The influence of the early Inca civilazation can still be heard in the language of the people of southern Ecuador and, of course, in Peru. A soft “hissing” sound embellishes many words spoken today. Indigino women continue to dress in the costume of their ancestors….the brighly colored pleated woolen skirts, warm alpaca shawls and hats that are distinctive to each sub-culture.
Inca can be spelled Inka and was known as Tiwantinsuya.
As ancient civilizations sprang up across the planet thousands of years ago, so too the Inca civilization evolved. As with all ancient civilizations, its exact origins are unknown. Their historic record, as with all other tribes evolving on the planet at that time, would be recorded through oral tradition, stone, pottery, gold and silver jewelry, and woven in the tapestry of the people.
The Inca of Peru have long held a mystical fascination for people of the western world. Four hundred years ago the fabulous wealth in gold and silver possessed by these people was discovered, then systematically pillaged and plundered by Spanish conquistadors. The booty they carried home altered the whole European economic system. And in their wake, they left a highly developed civilization in tatters. That a single government could control many diverse tribes, many of which were secreted in the most obscure of mountain hideaways, was simply remarkable.
No one really knows where the Incas came from that historic record left in stone for archaeologists to unravel through the centuries that followed.
The Inca Empire was quite short-lived. It lasted just shy of 100 years, from ca.1438 AD, when the Inca ruler Pachacuti and his army began conquering lands surrounding the Inca heartland of Cuzco, until the coming of the Spaniards in 1532.
In 1438 the Inca set out from their base in Cuzco on a career of conquest that, during the next 50 years, brought under their control the area of present-day Peru, Bolivia, northern Argentina, Chile, and Ecuador. Within this area, the Inca established a totalitarian state that enabled the tribal ruler and a small minority of nobles to dominate the population.
Most of the accounts agree on thirteen emperors. The Inca emperors were known by various titles, including “Sapa Inca,” “Capac Apu,” and “Intip Cori.” Often, an emperor was simply referred to as The Inca.

####################

◆ **TASK TO COMPLETE**
From the passage on the Inca, extract the section that begins with the words containing "No one really" and ends with "dominate the population.", copying it word for word.

◆ **DATASET EXCERPT**
####################

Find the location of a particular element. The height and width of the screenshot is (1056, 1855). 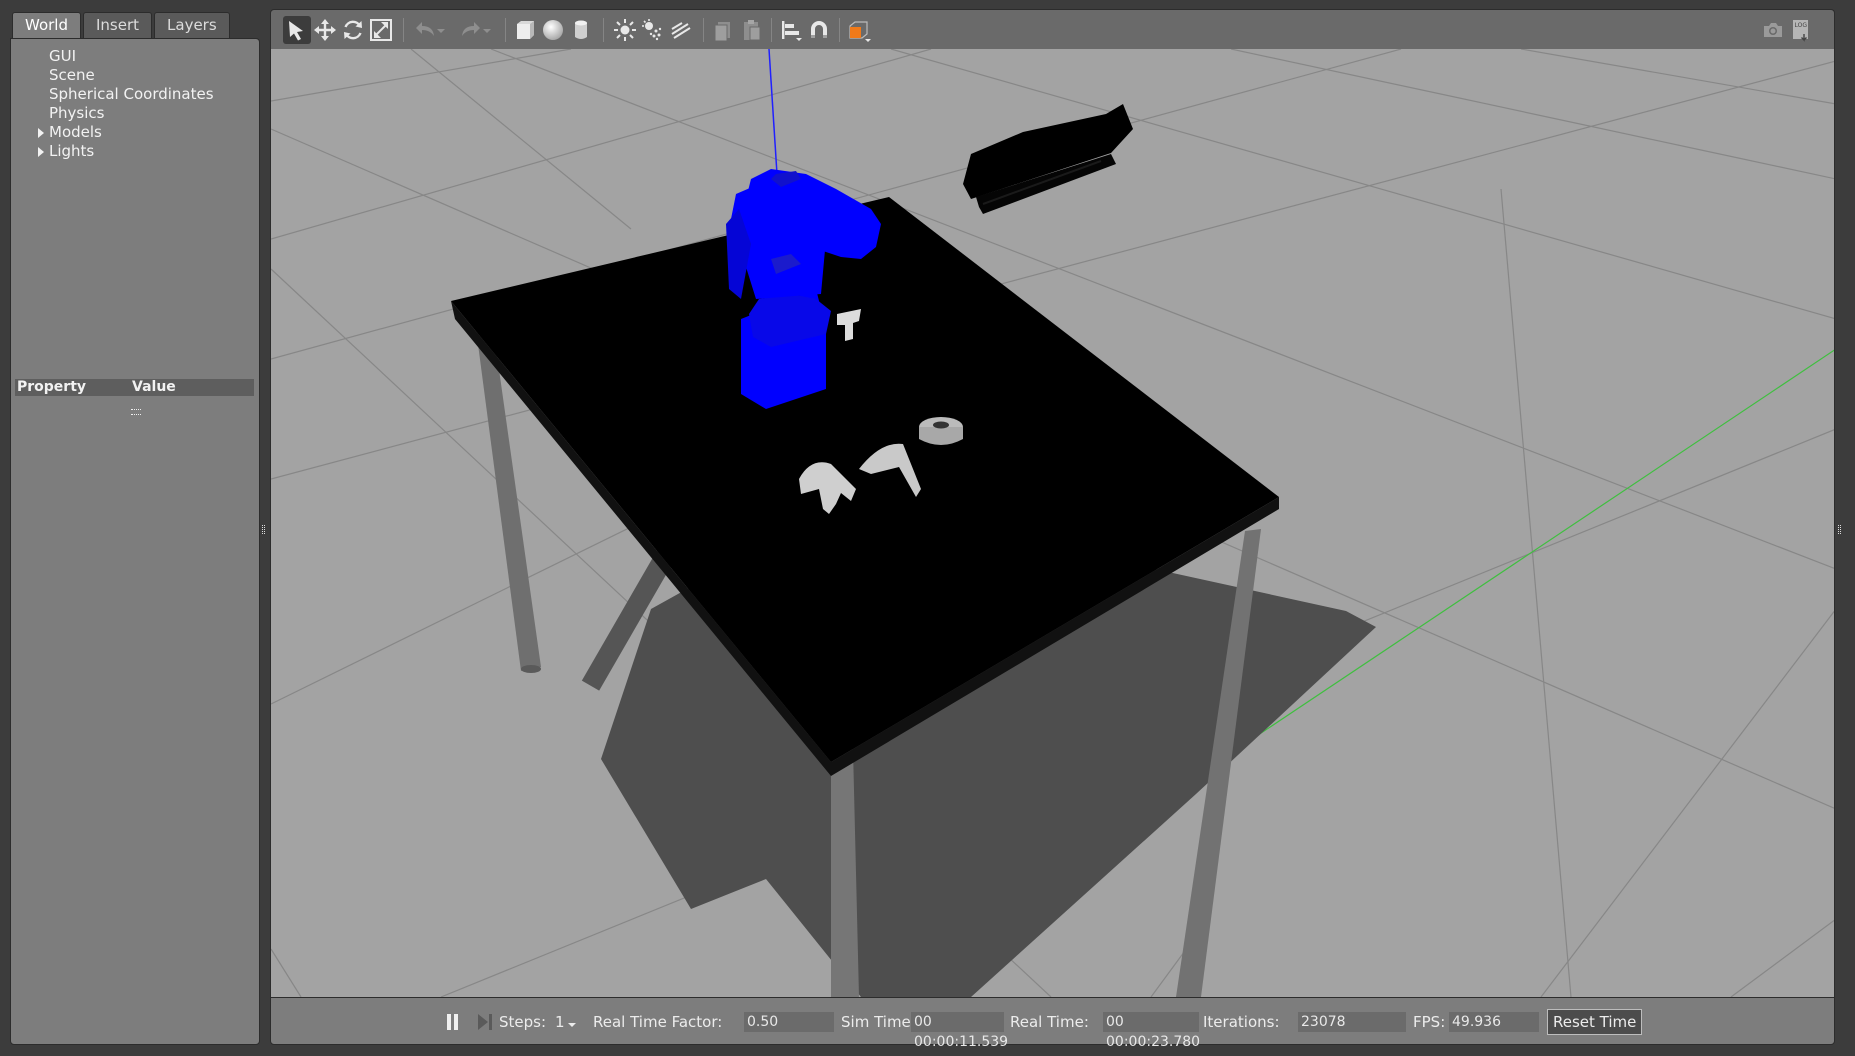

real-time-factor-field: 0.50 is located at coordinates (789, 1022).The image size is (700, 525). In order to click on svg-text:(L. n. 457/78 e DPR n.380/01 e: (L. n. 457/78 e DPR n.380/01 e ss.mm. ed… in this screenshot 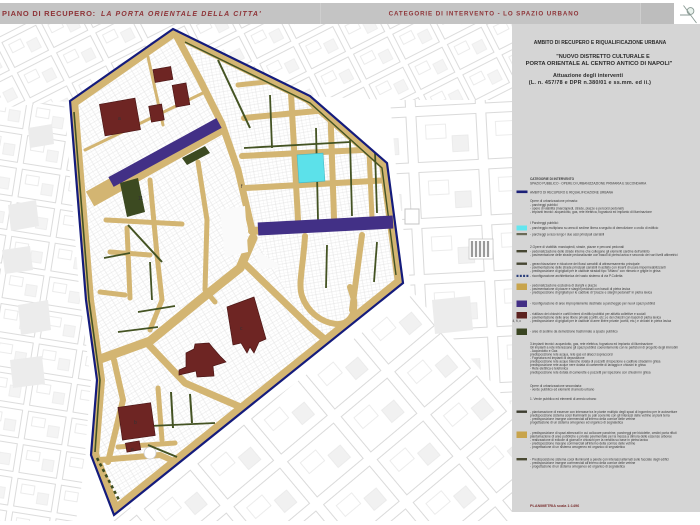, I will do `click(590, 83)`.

####################

◆ **OUTPUT BELOW**
No one really knows where the Incas came from that historic record left in stone for archaeologists to unravel through the centuries that followed.
The Inca Empire was quite short-lived. It lasted just shy of 100 years, from ca.1438 AD, when the Inca ruler Pachacuti and his army began conquering lands surrounding the Inca heartland of Cuzco, until the coming of the Spaniards in 1532.
In 1438 the Inca set out from their base in Cuzco on a career of conquest that, during the next 50 years, brought under their control the area of present-day Peru, Bolivia, northern Argentina, Chile, and Ecuador. Within this area, the Inca established a totalitarian state that enabled the tribal ruler and a small minority of nobles to dominate the population.